Singapore launches public trial of driverless buses
Image credit: REUTERS/Travis Teo
Singapore has begun testing one of its first autonomous bus shuttle services this week, with the vehicles developed by ST Engineering dodging roaming peacocks, meandering tourists and kerbside bushes.
Passengers on the trial buses found themselves almost outnumbered by stewards checking that their seatbelts were tightly fastened as the Singapore-based company began testing four vehicles in the coastal district of Sentosa.
Singapore, ranked second behind the US in its preparedness for wide-scale driverless transport in a recent KPMG report, plans to deploy autonomous buses in three districts of the island from 2022.
The country’s latest trial, due to run until 15 November, is being closely watched by tech firms and vehicle manufacturers around the world following a series of mishaps, leading Singapore’s transport ministry, in a joint statement with ST Engineering, to insist: “Public safety is our top priority.”
Tan Nai Kwan, chief robotics engineer at ST Engineering’s Land Systems arm, said the test was “nerve-wracking”, but stressed the safety precautions taken. These precautions included a human driver hovering over the self-rotating steering wheel, ready to snatch back control of the vehicle in an instant.
On the first day of the trial on Monday (26 August), roadside bushes lightly buffeted by the wind and wandering beachgoers were enough to trigger the bus’s many sensors, bringing it to a juddering halt as it trundled along quiet roads.
However, Kwan said the most “dangerous beasties” encountered so far were roaming peacocks which fly unexpectedly into the road.
A similar test is currently under way on roads around a university campus in the centre of the island. Tan said with advances in technology, the plan is for safety drivers to eventually retreat to a remote control centre. However, he did not put a timeframe on that happening.
In 2016, a self-driving car being tested in the island state collided with a truck as it was changing lanes. There were no injuries but similar accidents in the US have been fatal.
The few confident tourists who managed to navigate the on-demand service on the trial’s first day in Singapore, however, did not seem fazed by their robotic navigator, according to the company.
“It’s pretty cool but at the same time it feels similar to a normal bus,” said Stephen Byrne, a student from Ireland. “I suppose that is a good thing, it’s not too much of a shock. It’s probably safer than being in some humans’ hands.”
On-road testing of the autonomous shuttles on Sentosa began in June 2018.
Also in Singapore at the start of March, two Volvo Electric buses had undergone road trials at the NTU Smart Campus at Nanyang Technological University (NTU), ahead of their anticipated release onto public roads.
There are also several other countries that are trialling driverless vehicles on their roads.

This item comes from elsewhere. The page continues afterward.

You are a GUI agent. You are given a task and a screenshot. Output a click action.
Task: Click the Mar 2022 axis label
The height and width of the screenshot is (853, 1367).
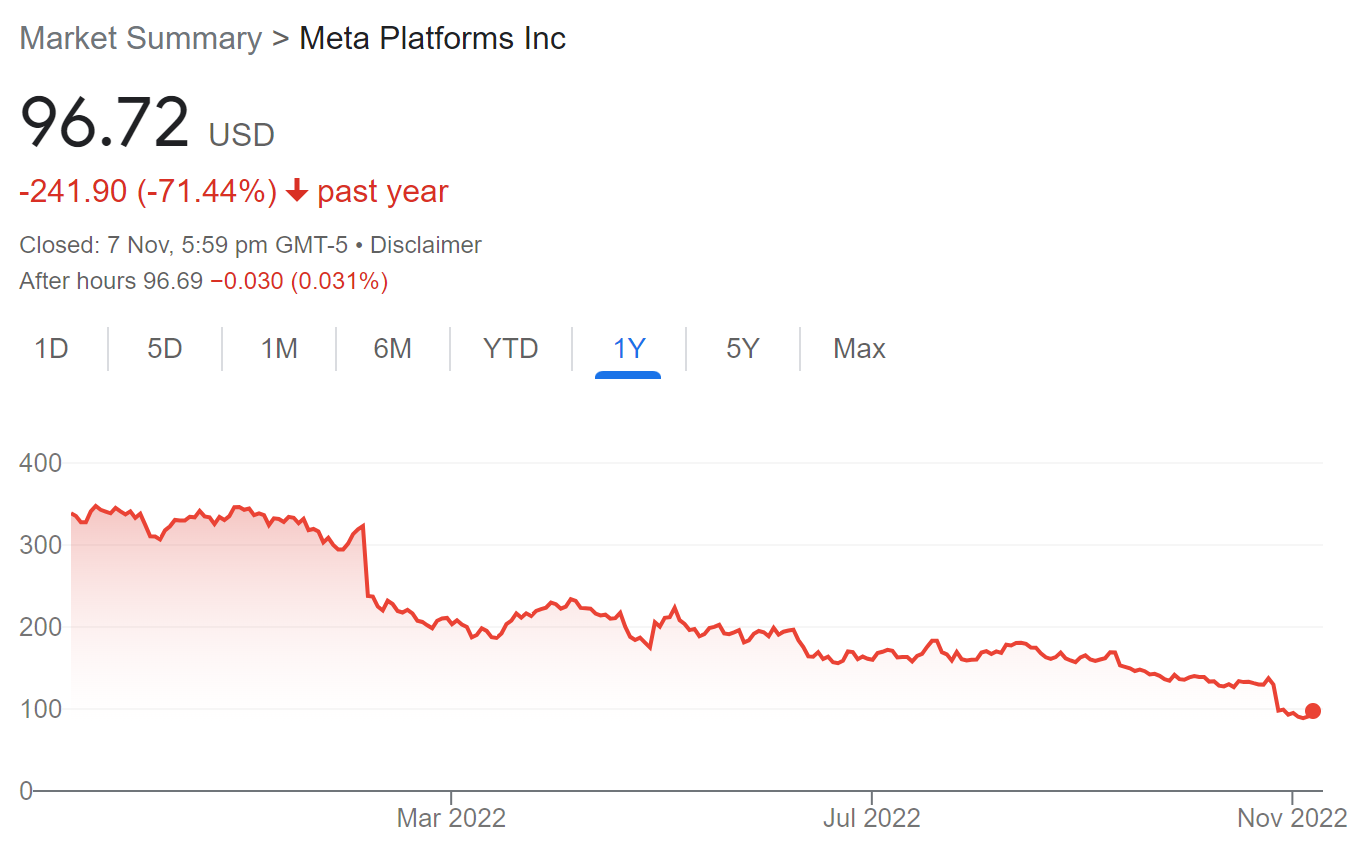pyautogui.click(x=451, y=818)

In fact, a driverless car-sharing service, operated by tech firm FiveAI, went through supervised trials in the London boroughs of Bromley and Croydon in April.
Furthermore, at the end of March, a research team from the University of Southern California developed a way to test the perception of self-driving cars and determine at what level the vehicle ‘perceives’ and understands its surroundings.